Segment Start: Excerpted data
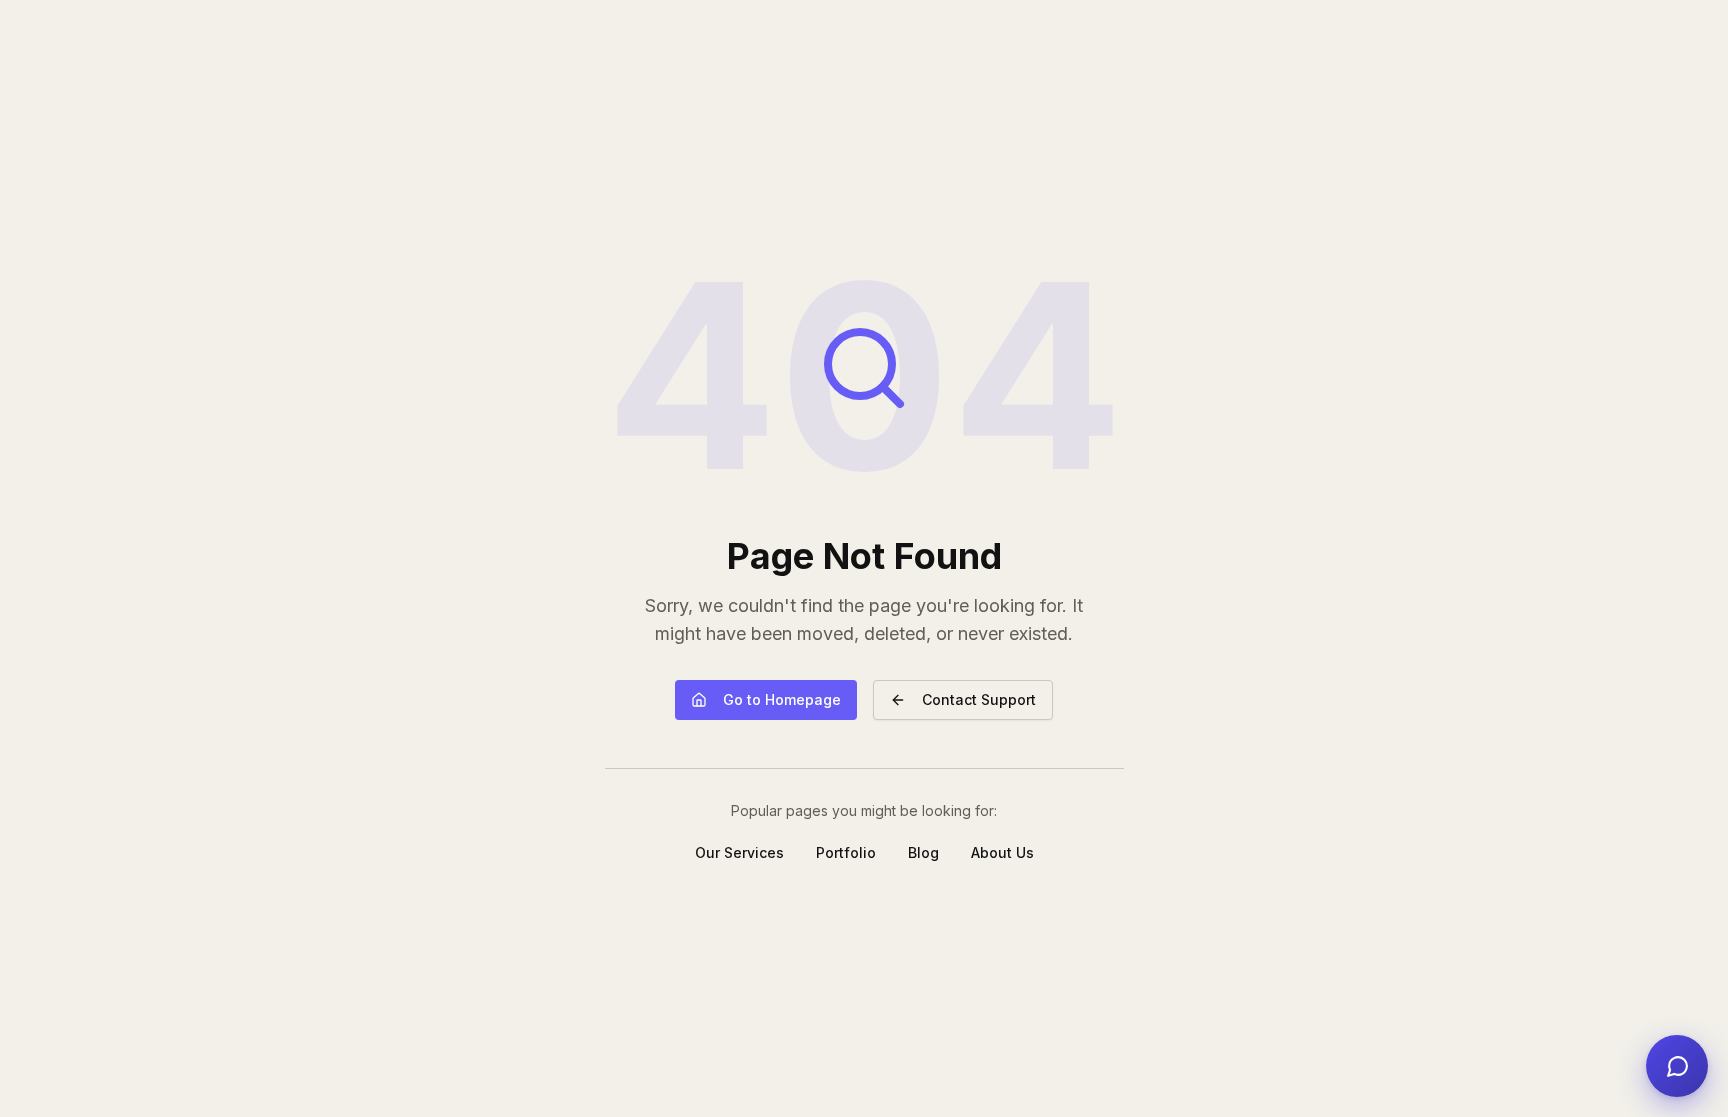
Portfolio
Segment End: Excerpted data
Segment Start: Excerpted data
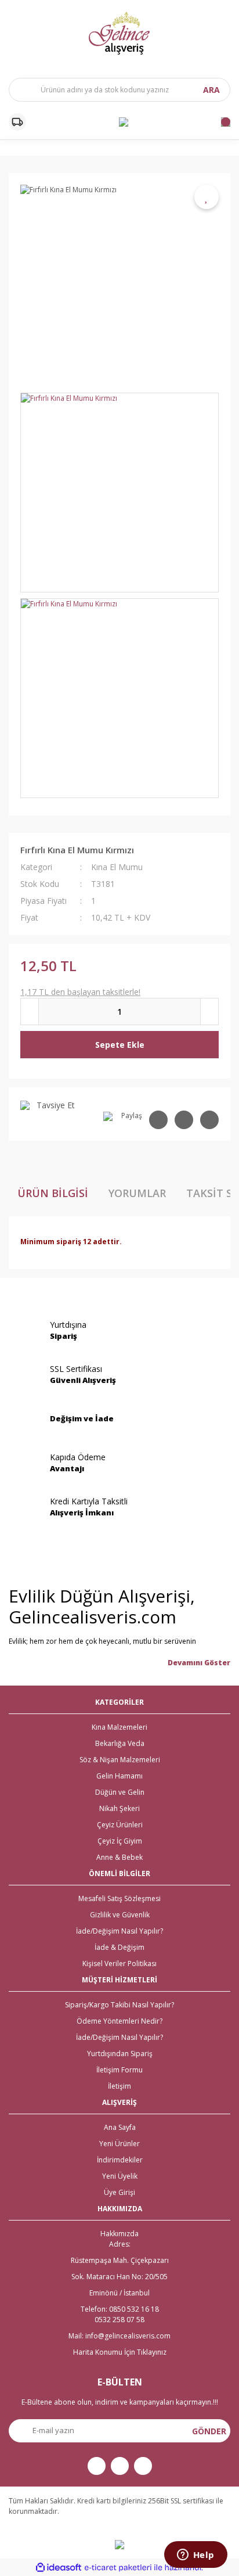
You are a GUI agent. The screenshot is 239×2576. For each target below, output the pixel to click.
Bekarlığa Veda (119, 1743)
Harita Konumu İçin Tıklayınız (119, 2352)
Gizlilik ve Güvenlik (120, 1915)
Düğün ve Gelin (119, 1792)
Segment End: Excerpted data
[Goal of the exercise] Begin at the line above that has "Bekarlığa Veda (119, 1743)" and stop after the line that has "Düğün ve Gelin (119, 1792)", copying each line exactly and adding nothing else.

[Answer to this problem]
Bekarlığa Veda (119, 1743)
Harita Konumu İçin Tıklayınız (119, 2352)
Gizlilik ve Güvenlik (120, 1915)
Düğün ve Gelin (119, 1792)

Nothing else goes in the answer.